Italian anti-mafia police had been closing in on Scotti for years despite rumors that he had been killed in the 1990s, according to a statement by Interior Minister Angelino Alfano. There were also suggestions that he was a turncoat, taking part in special missions for the Italian secret service. Shortly before he escaped from the hospital, he had entered a plea bargain with local anti-Mafia prosecutors, and his escape was seen in some circles as an orchestrated strategy for him to provide state’s evidence while living under a new identity. But it seems his cooperation, such as it was, was feigned.

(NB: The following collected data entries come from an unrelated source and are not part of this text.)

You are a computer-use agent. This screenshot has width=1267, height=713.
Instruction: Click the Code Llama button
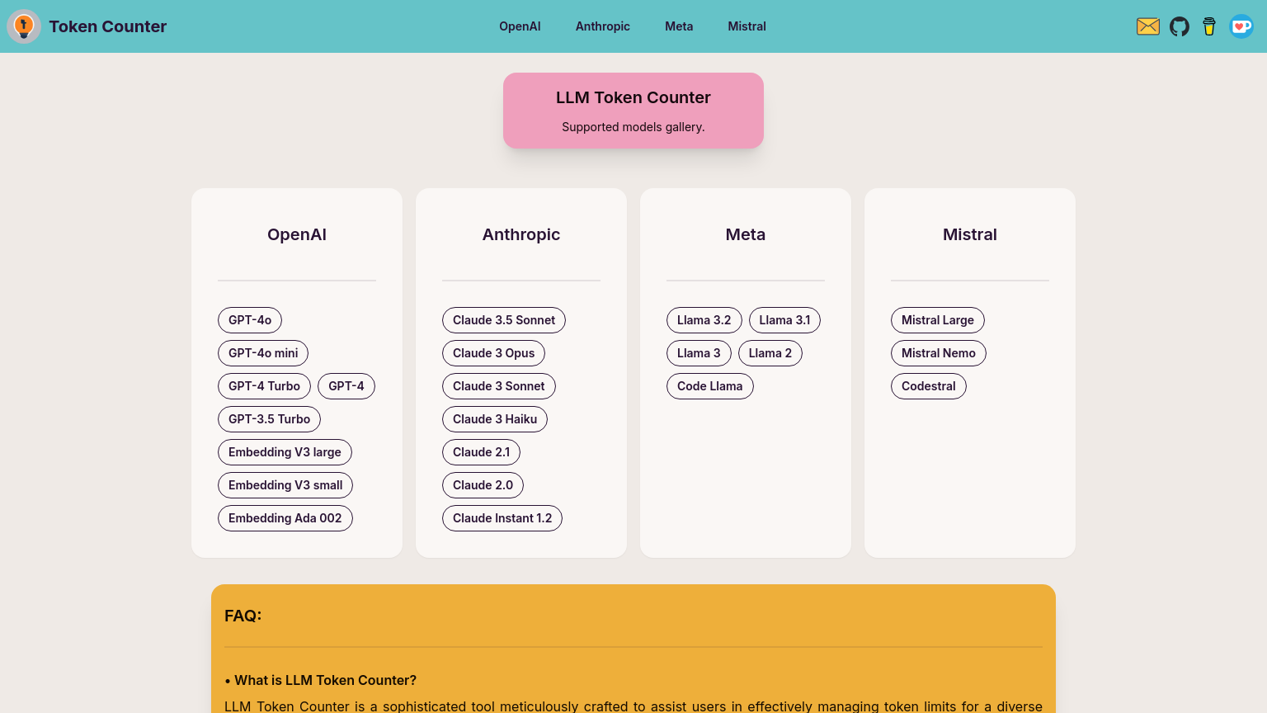point(710,386)
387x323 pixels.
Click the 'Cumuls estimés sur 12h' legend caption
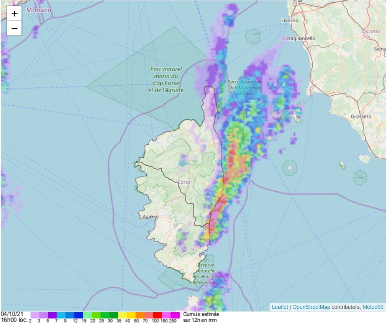201,316
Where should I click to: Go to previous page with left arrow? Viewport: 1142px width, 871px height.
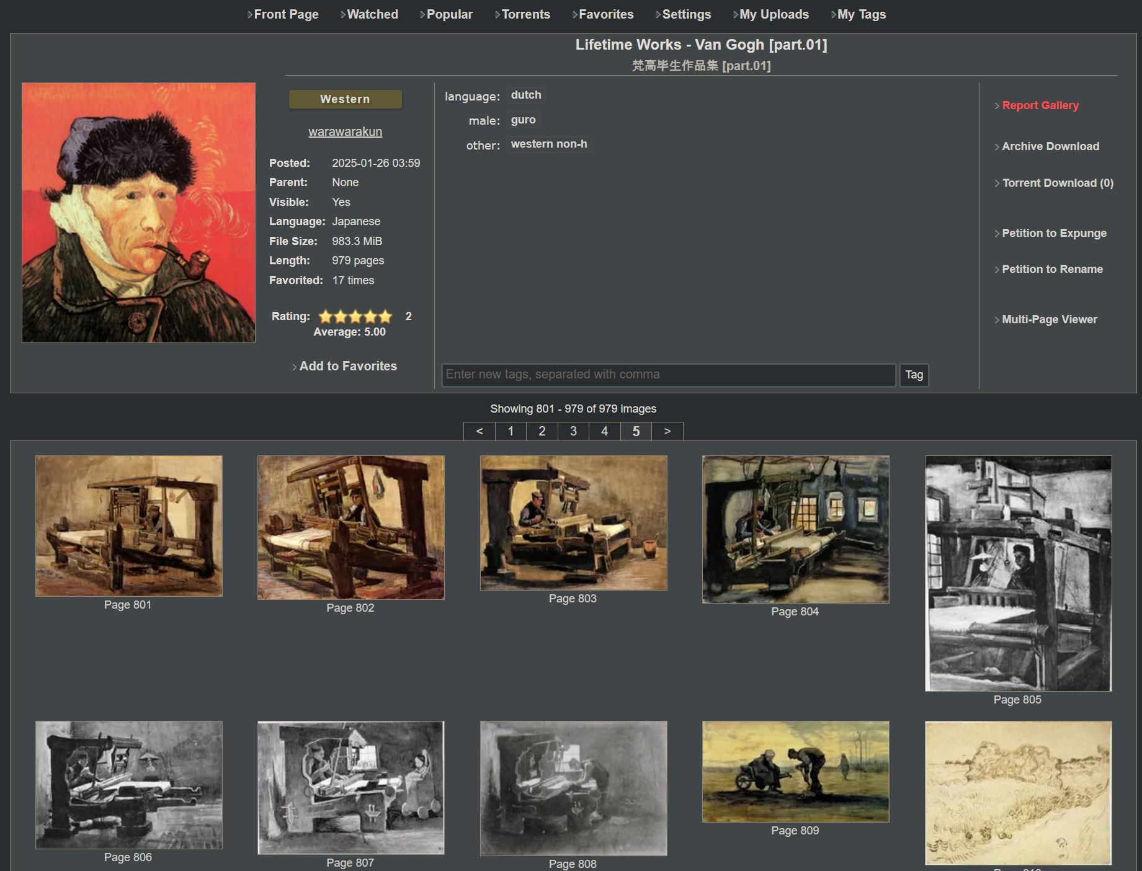480,431
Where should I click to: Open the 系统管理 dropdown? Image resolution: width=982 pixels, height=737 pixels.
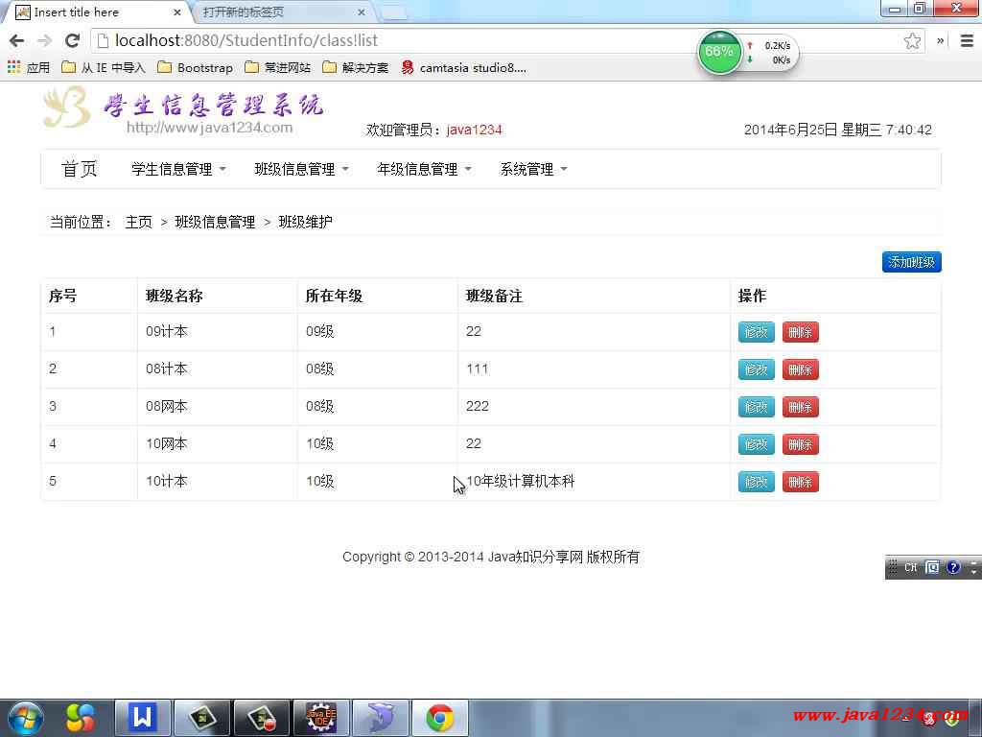[x=533, y=169]
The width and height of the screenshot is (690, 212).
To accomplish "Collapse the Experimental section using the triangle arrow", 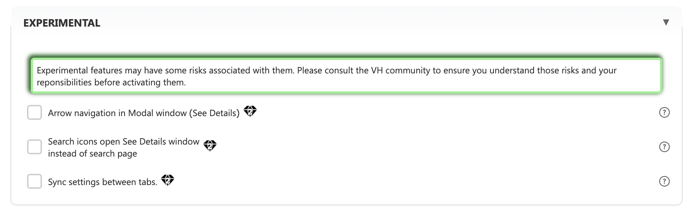I will coord(666,22).
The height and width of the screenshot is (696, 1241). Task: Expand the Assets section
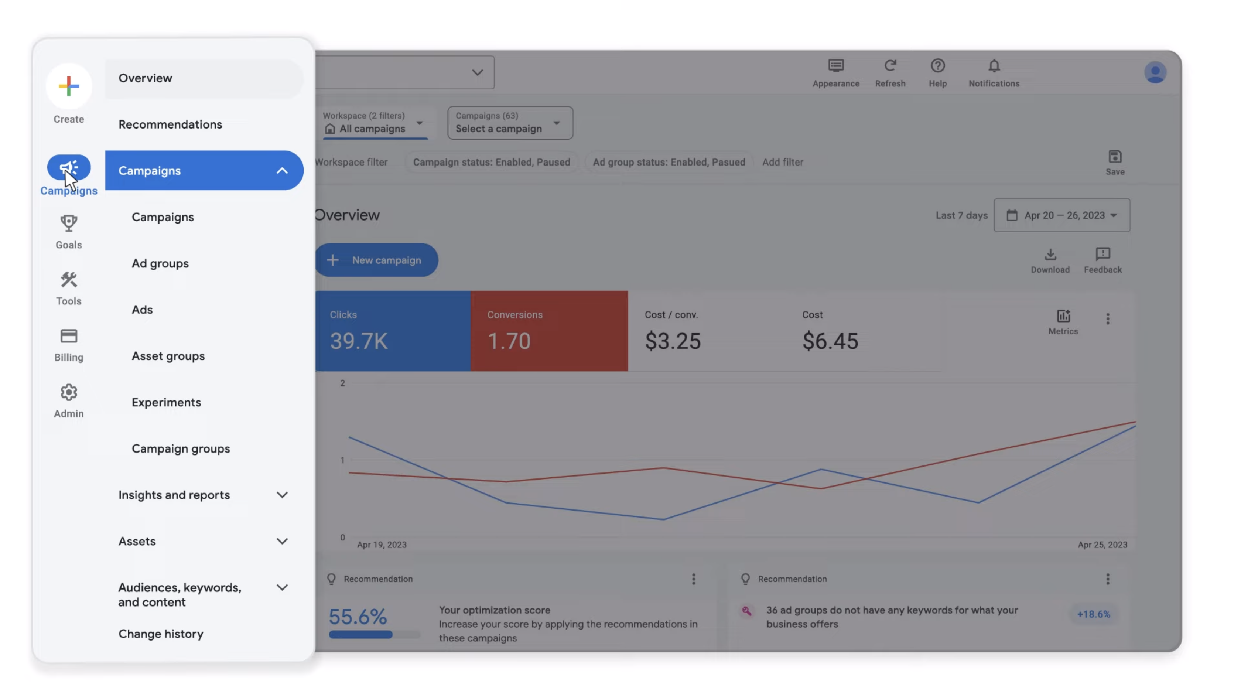(281, 542)
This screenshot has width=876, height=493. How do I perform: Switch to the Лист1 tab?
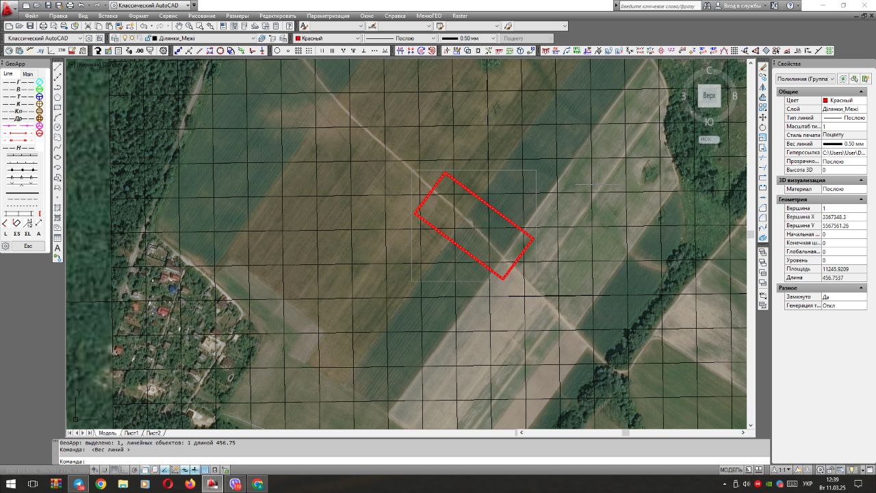click(x=131, y=433)
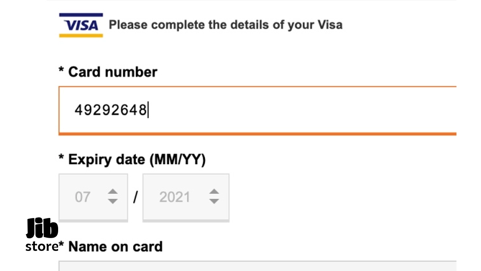Focus the Name on card input box
Viewport: 481px width, 271px height.
click(x=257, y=266)
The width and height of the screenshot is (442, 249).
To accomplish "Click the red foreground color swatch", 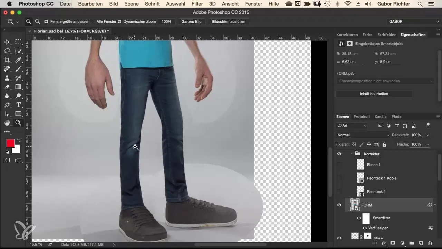I will coord(11,143).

Scotti’s identity was confirmed using digital fingerprints taken when he registered to vote in Brazil. “This was an extraordinary score by our team,” Alfano said after the arrest was secured. “Hunting down fugitives goes beyond our own borders and we have built a legal network with investigative partnerships that increases our chances of victory.”

Local Brazilian media reported that Scotti’s wife and children had no idea that he was a mobster. Neighbors and clients at his Italian-Brazilian restaurant described him as “cautious” and “shy,” in stark contrast to the cold-blooded killer his old Neapolitan associates knew.

Still, a leopard doesn’t change its spots. After years in obscurity, Neapolitan detectives say they were able to trace him because he reportedly tried to strike up an illicit business deal with his old Camorra friends and a new criminal ring in Brazil. According to Naples chief prosecutor Giovanni Colangelo, Scotti was getting back into the business. “His holdings are currently under investigation in Brazil,” Colangelo said when he announced Scotti’s arrest. “It seems he did retain some contacts at home.”

Italy will now ask for extradition to bring Scotti back to serve multiple life sentences. Presumably authorities will keep a closer eye on him this time.